Protecting our intellectual property rights

Our success depends, in part, on our ability to protect our proprietary methodologies, processes, know-how, tools, techniques and other intellectual property that we use to provide our services. Although CGI takes reasonable steps (e.g. available copyright protection and, in some cases, patent protection) to protect and enforce its intellectual property rights, there is no assurance that such measures will be enforceable or adequate. The cost of enforcing our rights can be substantial and, in certain cases, may prove to be uneconomic. In addition, the laws of some countries in which we conduct business may offer only limited intellectual property rights protection. Despite our efforts, the steps taken to protect our intellectual property may not be adequate to prevent or deter infringement or other misappropriation of intellectual property, and we may not be able to detect unauthorized use of our intellectual property, or take appropriate steps to enforce our intellectual property rights.

Benchmarking provisions within certain contracts

Some of our managed IT and business process services contracts contain clauses allowing our clients to externally benchmark the pricing of agreed upon services against those offered by other providers in a peer comparison group. The uniqueness of the client environment should be factored in and, if results indicate a difference outside the agreed upon tolerance, we may be required to work with clients to reset the pricing for their services. There can be no assurance that benchmarks will produce accurate or reliable data, including pricing data. This may result in pressure on our revenue, net earnings and resulting cash flow from operations.

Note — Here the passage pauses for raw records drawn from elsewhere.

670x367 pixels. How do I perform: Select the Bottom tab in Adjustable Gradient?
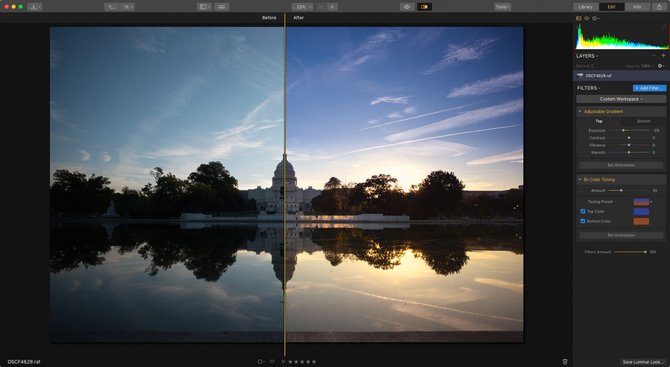[x=644, y=121]
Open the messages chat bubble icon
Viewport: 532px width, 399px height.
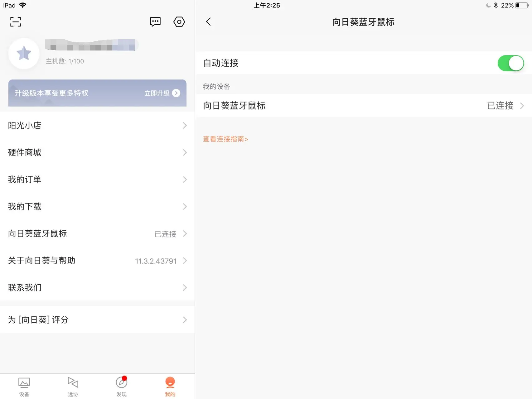tap(155, 22)
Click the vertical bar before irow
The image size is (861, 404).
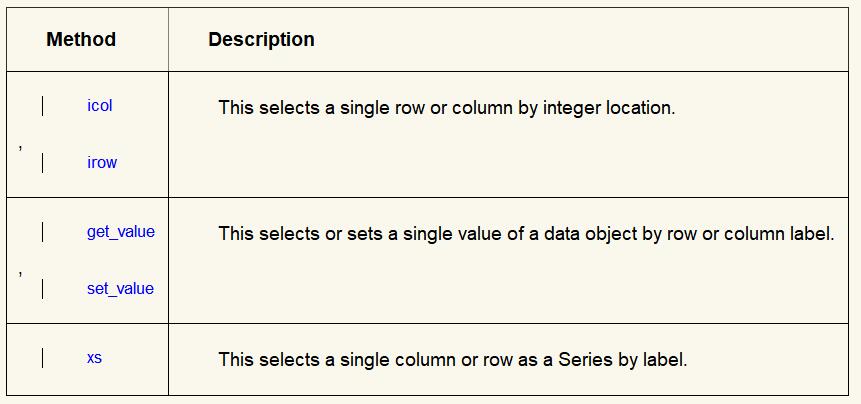click(x=42, y=163)
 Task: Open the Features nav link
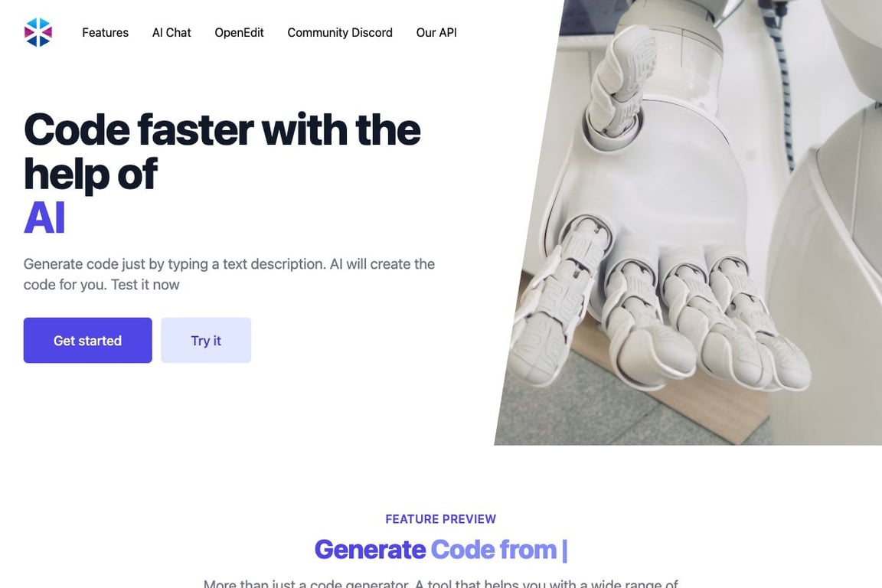tap(105, 33)
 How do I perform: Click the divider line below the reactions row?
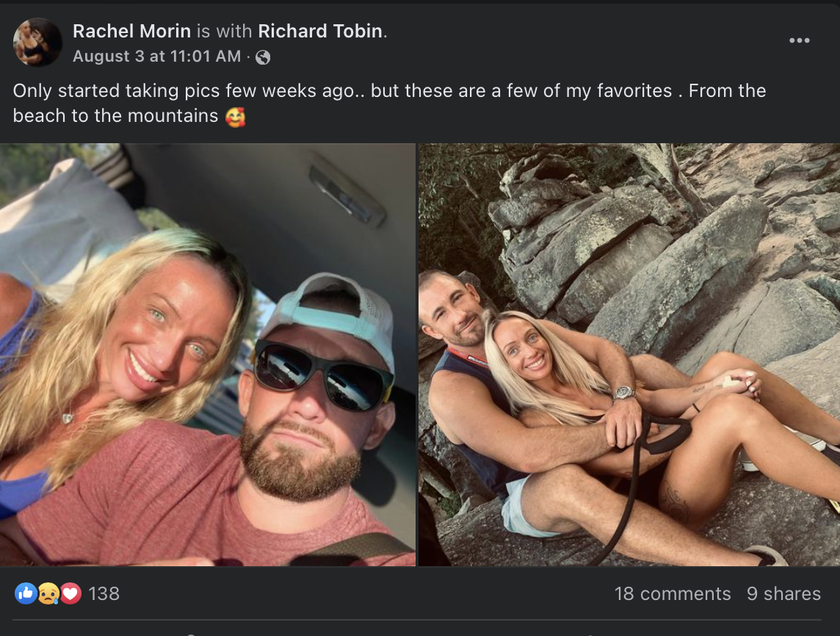(x=420, y=621)
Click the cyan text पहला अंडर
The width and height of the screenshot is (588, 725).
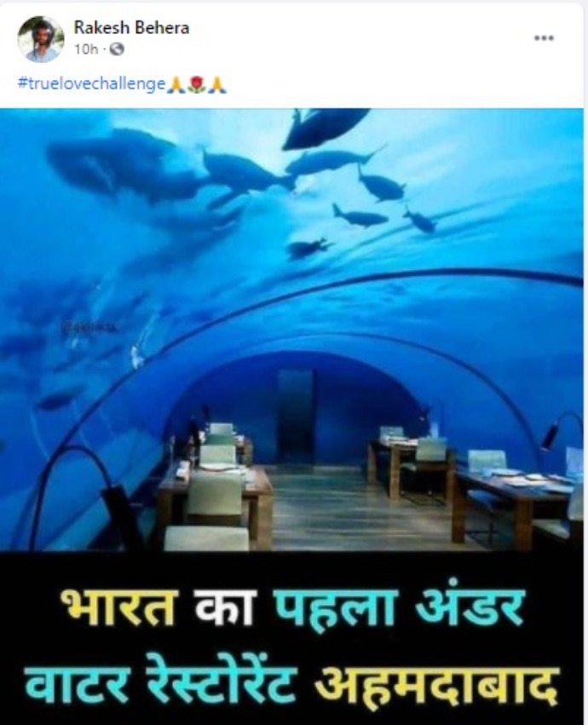click(x=399, y=605)
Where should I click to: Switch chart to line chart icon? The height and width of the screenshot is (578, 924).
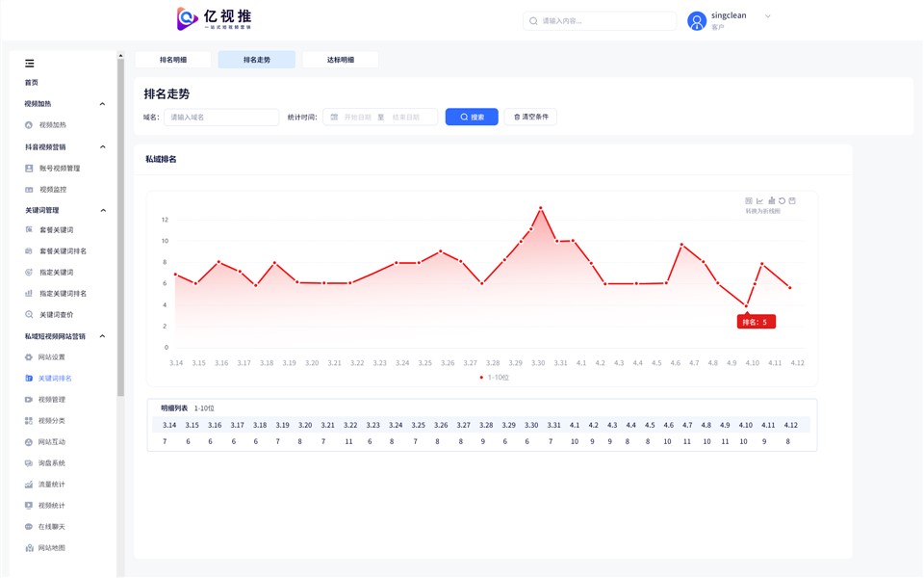(759, 201)
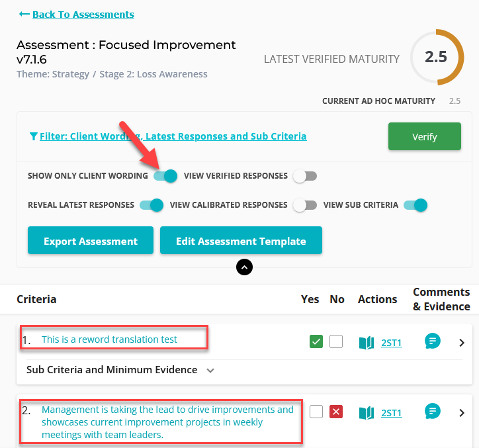
Task: Expand Sub Criteria and Minimum Evidence
Action: click(120, 370)
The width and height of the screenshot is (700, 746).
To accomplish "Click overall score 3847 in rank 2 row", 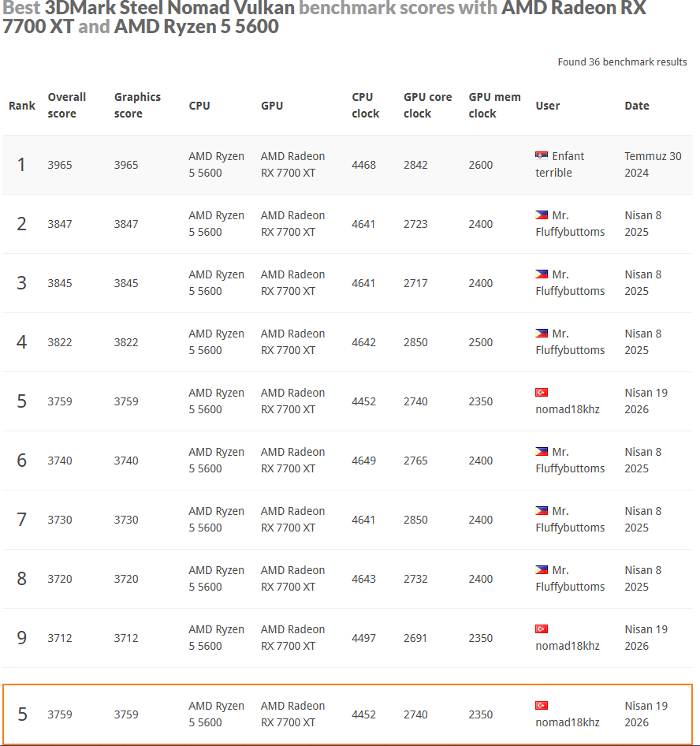I will (x=60, y=224).
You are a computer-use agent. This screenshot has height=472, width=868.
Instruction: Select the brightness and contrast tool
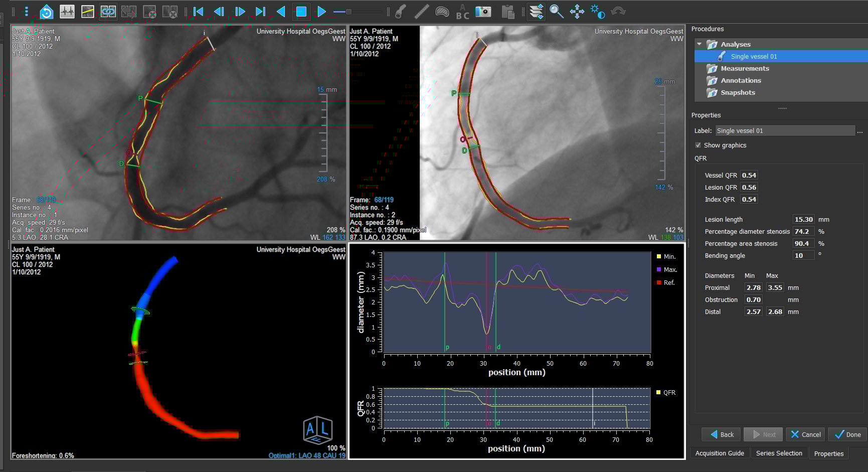pyautogui.click(x=597, y=12)
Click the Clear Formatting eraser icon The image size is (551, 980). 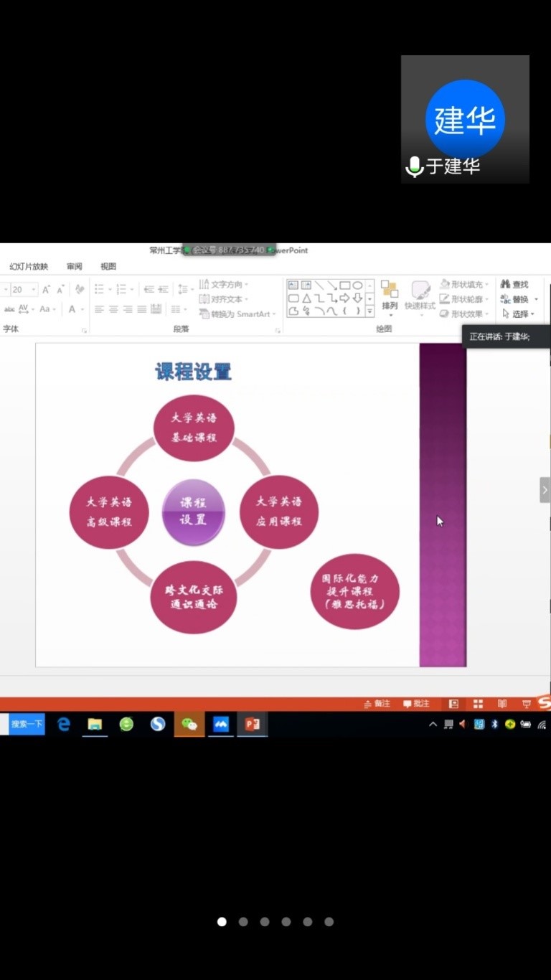(x=80, y=289)
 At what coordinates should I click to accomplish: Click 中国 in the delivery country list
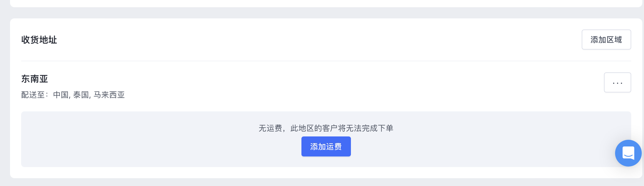click(61, 95)
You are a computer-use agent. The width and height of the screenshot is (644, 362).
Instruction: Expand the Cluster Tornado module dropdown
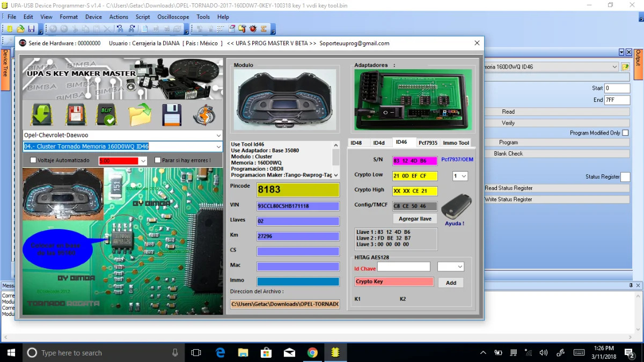218,147
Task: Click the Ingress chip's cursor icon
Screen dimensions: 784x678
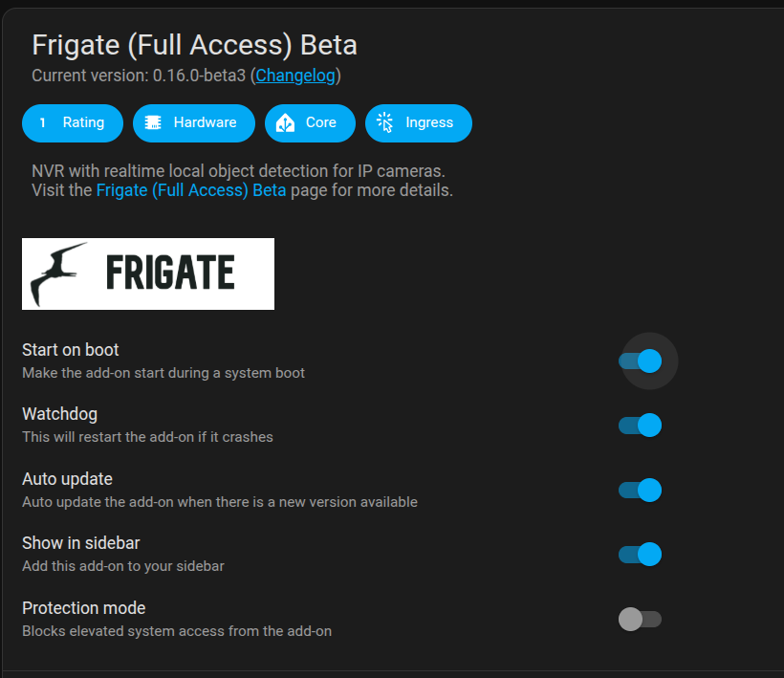Action: coord(385,122)
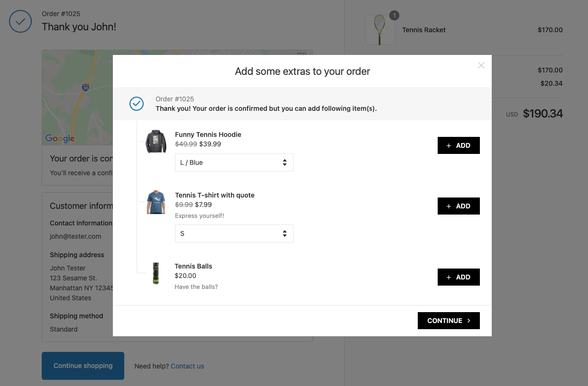588x386 pixels.
Task: Open the size S dropdown for the T-shirt
Action: 234,233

10.1.3. Risks Related to our Business

Risks associated with our growth strategy

CGI’s Build and Buy strategy is founded on four pillars of growth: first, organic growth through smaller contract wins, renewals and extensions in the areas of managed IT and business process services and system integration; second, the pursuit of new large long-term managed IT and business process services contracts; third, acquisitions of smaller firms or niche players; and fourth, large transformational acquisitions.

Our ability to achieve organic growth is affected by a number of factors outside of our control, including a lengthening of our sales cycle for major managed IT and business process services contracts.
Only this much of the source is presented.